La polizia non indaga sui crimini dei neonazisti, ma la Cedu assolve l’Ungheria


Potremmo dire che giustizia non è stata fatta. La Corte Europea dei diritti umani, infatti, ha deciso di soprassedere sull'omofobia ungherese e sulla persecuzione subita da alcuni cittadini gay.
Tutto ha avuto inizio nel 2014 quando, durante il Budapest Pride, il giovane attivista Andrea Giuliano si è presentato vestito da prete alla manifestazione per ionizzare sui “Motociclisti dal sentimento nazionale”, ossia un gruppo xenofobo, omofobo e antisemita che usa lo slogan slogan “Dai gas!” in un chiaro riferimento ai campi di sterminio di Hitler.

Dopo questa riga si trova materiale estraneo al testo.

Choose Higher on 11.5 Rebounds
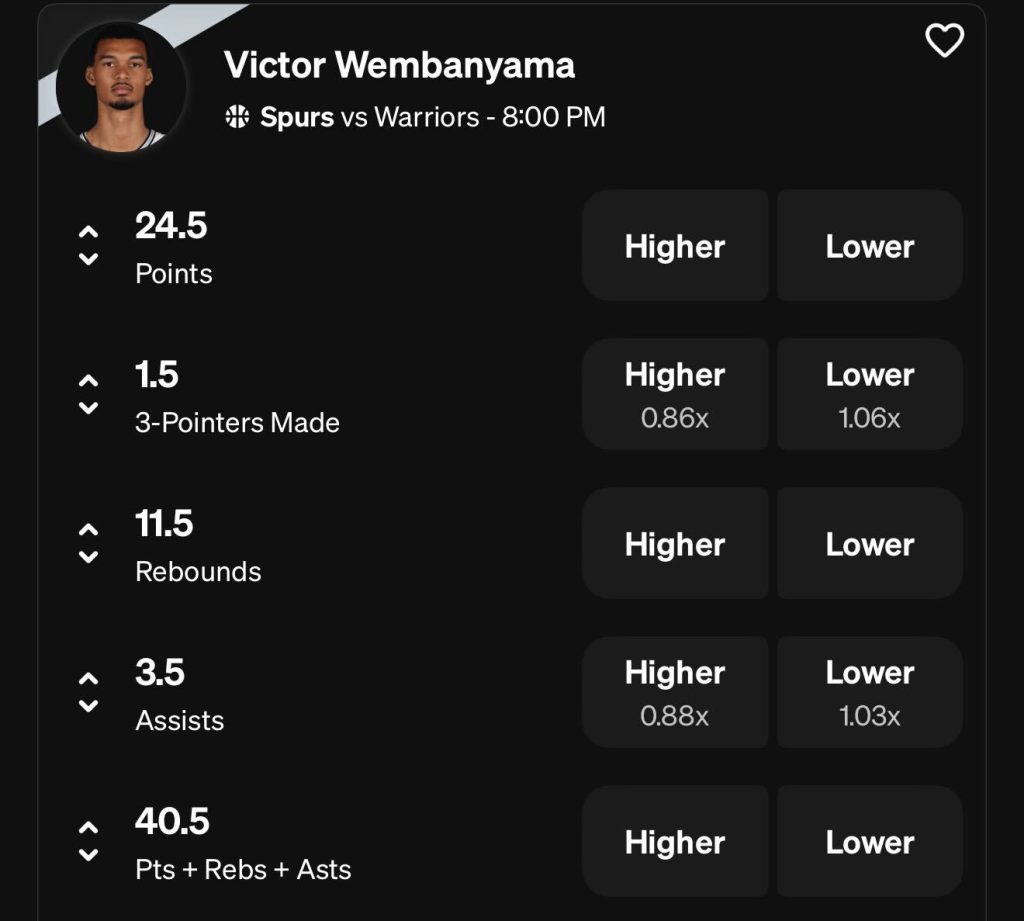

Cavalcando il fondamentalismo religioso, il gruppo di neonazisti ha reagito con minacce via web, appostamenti sotto casa e pressioni al suo datore di lavoro perché lo licenziasse. Arrivarono a mettere una taglia di 10.000 dollari sulla sua testa.
Lui denunciò tutto, ma le autorità hanno preferito non indagare e garantire impunità ai responsabili dei crimini subiti. Abbandonato dalle autorità locali e perso il lavoro, Andrea ha scelto di rientrare in Italia dopo l'ennesimo pestaggio.
A quel punto, Andrea Giuliano ha chiesto giustizia alla Cedi, ma è lui stesso a raccontare la bizzarra piega assunta dalla sentenza: «In breve, la valutazione comincia dandomi ragione (paragrafi 26 e 27). Le cose cambiano a partire dalla fine del paragrafo 28, dove si legge che la Polizia non può essere sovraccaricata di oneri impossibili per dimostrare la colpevolezza di chi diffonde i dati sensibili della vittima, di chi minaccia di morte, di chi mette taglie sulla testa, di chi incita allo stupro punitivo e di chi diffama. Il problema è che io stesso ho fornito tutte le prove e i dati necessari per identificare gli attori di questi crimini. Al paragrafo 29 viene spiegato che la polizia ungherese ha condotto correttamente le indagini, che purtroppo non sono bastate per identificare i criminali di cui sopra».
«Viene spiegato che la polizia ha scritto a Facebook chiedendo l’indirizzo IP dei criminali, ma il servizio clienti non ha risposto, quindi hanno chiuso le indagini. Viene anche detto che non c’era bisogno di contattare la polizia statunitense (che invece è stata contattata in altri casi) per risalire ai proprietari delle “testate” giornalistiche neofasciste che hanno diffuso i miei dati personali in rete, le quali hanno i server negli USA. La motivazione? I crimini che ho elencato pocanzi vengono letteralmente derubricati a “intimidazioni”, e quindi non abbastanza gravi da richiedere un’azione concertata. Al paragrafo 30, la Corte sostiene che io non sono riuscito a dimostrare di essere stato discriminato dalla polizia, almeno non per gli standard della Convenzione Europea sui Diritti Umani. La sentenza si chiude col paragrafo 31, in cui la Corte ritiene le mie accuse contro lo stato ungherese infondate». «In situazioni del genere, il compito dello stato dovrebbe essere quello di proteggere le vittime, specie quelle appartenenti a minoranze oppresse. Questa sentenza è pericolosissima perché sostanzialmente dice che non si ha il diritto di satira e parodia nei confronti delle destre. È molto brutto vedere un organo che dovrebbe essere super partes andare contro al diritto naturale e al diritto positivo. Ciliegina sulla torta, questa sentenza è definitiva».